▸ **Article**
En plus d’établir le poste de DGE, la réforme électorale de 1920 centralise pour la première fois les aspects financiers et logistiques de l’administration des élections fédérales. Le système ainsi transformé comporte néanmoins certaines lacunes, dont quelques-unes ne seront éliminées que dans les années 1980.

Les plus graves de ces lacunes concernent les difficultés que continuent d’éprouver certaines électrices; l’exclusion de certains groupes pour des raisons raciales ou religieuses ou des motifs économiques; et l’exclusion d’individus à cause d’obstacles administratifs. Cette dernière catégorie comprend un certain nombre d’irritants dont beaucoup seront éliminés progressivement entre 1920 et 1982.


Les listes électorales     haut

Comme c’était le cas avant 1920, la nouvelle loi prévoit que les élections seront tenues en fonction de listes d’électeurs admissibles; dans les régions urbaines, on utilisera les listes électorales déjà établies par les provinces, mais dans les régions rurales, on procédera à un recensement. Ces listes soulèvent une certaine controverse : on critique leur mode d’établissement, mais également les renseignements qu’elles contiennent et la façon dont elles sont publiées. Le problème le plus grave – l’inscription des femmes électrices – est réglé en 1929, mais les méthodes d’établissement, de révision et de publication des listes continueront de faire l’objet de débats et de modifications au fil des ans.

Si l’on fait une distinction entre sections de vote « rurales » et « urbaines » et que l’on prévoit deux méthodes distinctes pour établir et réviser les listes électorales, c’est pour assurer l’exhaustivité et l’exactitude des listes en milieu rural. À l’élection de 1921, en effet, les listes des régions rurales de l’Ontario s’étaient révélées pratiquement inutilisables.


Inscription le jour du scrutin     haut

La nouvelle législation stipule donc que dans les sections de vote rurales (les endroits comptant moins de 1 000 habitants), les listes seront « ouvertes ». Des « régistrateurs » expressément nommés à cette fin effectueront un recensement porte-à-porte (on évite de les appeler « recenseurs » parce qu’à l’élection de 1917, les recenseurs avaient été généralement perçus comme partisans). Les électeurs qui n’ont pas été recensés pourront s’inscrire le jour du scrutin en prêtant serment, à condition qu’un autre électeur se porte garant d’eux.

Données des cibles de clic
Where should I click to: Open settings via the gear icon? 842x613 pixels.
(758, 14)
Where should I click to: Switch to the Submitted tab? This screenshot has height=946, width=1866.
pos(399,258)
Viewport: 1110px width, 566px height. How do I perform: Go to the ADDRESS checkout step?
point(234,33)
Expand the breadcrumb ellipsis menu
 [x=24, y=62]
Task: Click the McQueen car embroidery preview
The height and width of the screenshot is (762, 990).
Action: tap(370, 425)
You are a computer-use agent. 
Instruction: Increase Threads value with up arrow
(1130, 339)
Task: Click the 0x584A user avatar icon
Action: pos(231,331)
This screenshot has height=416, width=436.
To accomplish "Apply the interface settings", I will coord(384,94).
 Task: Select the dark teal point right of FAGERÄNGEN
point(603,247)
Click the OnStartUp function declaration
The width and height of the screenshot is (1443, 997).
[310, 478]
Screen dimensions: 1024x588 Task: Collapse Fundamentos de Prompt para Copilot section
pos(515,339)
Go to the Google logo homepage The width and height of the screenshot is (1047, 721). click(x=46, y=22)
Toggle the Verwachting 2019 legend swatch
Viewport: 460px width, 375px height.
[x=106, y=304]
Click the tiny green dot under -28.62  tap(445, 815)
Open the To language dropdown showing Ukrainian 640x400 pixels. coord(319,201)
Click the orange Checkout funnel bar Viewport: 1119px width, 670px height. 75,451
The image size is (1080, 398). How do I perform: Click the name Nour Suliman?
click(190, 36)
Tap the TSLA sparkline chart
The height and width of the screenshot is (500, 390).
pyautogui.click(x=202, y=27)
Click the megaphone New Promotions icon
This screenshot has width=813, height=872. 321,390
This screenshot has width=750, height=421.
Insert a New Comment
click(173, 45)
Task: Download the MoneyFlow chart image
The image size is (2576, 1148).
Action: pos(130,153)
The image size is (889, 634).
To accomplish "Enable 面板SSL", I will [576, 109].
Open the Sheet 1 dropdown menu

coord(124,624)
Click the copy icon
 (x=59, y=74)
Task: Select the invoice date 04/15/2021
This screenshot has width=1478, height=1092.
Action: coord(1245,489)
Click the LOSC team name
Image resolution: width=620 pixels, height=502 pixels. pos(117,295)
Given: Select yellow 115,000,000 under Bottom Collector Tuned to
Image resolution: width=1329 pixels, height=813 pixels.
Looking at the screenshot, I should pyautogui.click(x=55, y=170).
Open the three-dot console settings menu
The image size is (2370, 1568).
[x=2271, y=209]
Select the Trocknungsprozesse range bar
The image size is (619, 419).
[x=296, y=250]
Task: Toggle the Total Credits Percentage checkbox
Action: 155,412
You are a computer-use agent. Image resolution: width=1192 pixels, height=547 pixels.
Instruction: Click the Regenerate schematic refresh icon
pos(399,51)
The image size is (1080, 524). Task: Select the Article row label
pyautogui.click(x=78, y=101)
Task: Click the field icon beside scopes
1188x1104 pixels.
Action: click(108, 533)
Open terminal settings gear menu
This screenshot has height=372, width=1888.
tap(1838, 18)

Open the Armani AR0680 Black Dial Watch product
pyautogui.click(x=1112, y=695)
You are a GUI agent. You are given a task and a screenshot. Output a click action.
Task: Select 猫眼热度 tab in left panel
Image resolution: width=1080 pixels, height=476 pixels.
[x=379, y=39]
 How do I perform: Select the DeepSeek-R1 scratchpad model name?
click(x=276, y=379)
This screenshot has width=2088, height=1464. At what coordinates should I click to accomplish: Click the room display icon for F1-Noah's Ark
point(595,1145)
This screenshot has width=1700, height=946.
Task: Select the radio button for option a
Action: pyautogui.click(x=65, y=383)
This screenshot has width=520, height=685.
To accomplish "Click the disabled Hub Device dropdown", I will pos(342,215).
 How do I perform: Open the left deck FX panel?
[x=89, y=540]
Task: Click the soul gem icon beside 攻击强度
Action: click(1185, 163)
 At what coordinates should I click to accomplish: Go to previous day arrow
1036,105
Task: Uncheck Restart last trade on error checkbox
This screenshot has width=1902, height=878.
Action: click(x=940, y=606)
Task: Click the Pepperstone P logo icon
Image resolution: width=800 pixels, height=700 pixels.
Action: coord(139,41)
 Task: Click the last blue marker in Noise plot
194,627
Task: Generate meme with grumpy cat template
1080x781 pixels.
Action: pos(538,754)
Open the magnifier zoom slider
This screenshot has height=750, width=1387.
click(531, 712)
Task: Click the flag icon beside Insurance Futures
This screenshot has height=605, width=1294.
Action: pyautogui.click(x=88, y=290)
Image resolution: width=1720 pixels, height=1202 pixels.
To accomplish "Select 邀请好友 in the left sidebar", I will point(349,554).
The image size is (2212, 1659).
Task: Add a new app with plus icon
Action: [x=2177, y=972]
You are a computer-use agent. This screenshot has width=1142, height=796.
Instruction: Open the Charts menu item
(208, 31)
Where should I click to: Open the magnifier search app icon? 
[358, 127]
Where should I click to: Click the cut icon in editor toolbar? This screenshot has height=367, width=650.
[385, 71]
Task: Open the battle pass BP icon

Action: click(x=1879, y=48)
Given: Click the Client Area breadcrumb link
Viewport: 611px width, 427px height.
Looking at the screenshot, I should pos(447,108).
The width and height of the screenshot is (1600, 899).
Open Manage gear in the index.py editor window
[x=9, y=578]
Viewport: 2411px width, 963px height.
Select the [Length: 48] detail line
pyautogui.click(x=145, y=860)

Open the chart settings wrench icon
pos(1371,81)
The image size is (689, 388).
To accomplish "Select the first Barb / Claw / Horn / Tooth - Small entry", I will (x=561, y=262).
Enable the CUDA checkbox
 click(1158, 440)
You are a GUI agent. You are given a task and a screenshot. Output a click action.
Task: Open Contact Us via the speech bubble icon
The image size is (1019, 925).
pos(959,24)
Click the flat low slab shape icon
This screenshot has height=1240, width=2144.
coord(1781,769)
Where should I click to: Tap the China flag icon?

▸ **Consigne 1**
Répondez brièvement à ces questions sur l'article consacré à la réforme électorale de 1920.
(a) En quelle année le problème de l'inscription des femmes électrices est-il réglé ?
(b) À quelle élection les listes des régions rurales de l'Ontario s'étaient-elles révélées pratiquement inutilisables ?
(c) Quel nombre d'habitants définit une section de vote rurale ?
▸ **Consigne 2**
Poursuivez l'article sur la réforme électorale de 1920 après sa dernière phrase.
Les items n'ont aucun rôle dans ce travail.

▸ **Réponse 1**
(a) En 1929.
(b) À l'élection de 1921.
(c) Moins de 1 000 habitants.

▸ **Réponse 2**
Dans les sections de vote urbaines, les électeurs qui ne sont pas inscrits sur une liste provinciale doivent présenter une demande d’inscription à un régistrateur réviseur qui, dans chaque circonscription, se tient prêt à les inscrire, 10 heures par jour, 6 jours durant. Passé ce temps, les listes électorales urbaines demeurent « fermées » jusqu’à l’élection suivante. Pour justifier cette différence dans le traitement des électeurs, on fait valoir que les régions rurales sont plus difficiles à recenser, et que l’inscription le jour du scrutin s’impose pour protéger le droit de vote des électeurs. Les électeurs en milieu urbain ne pourront profiter de cette mesure qu’à partir de 1993, lorsque le projet de loi C-114 abolira la distinction entre sections de vote urbaines et rurales.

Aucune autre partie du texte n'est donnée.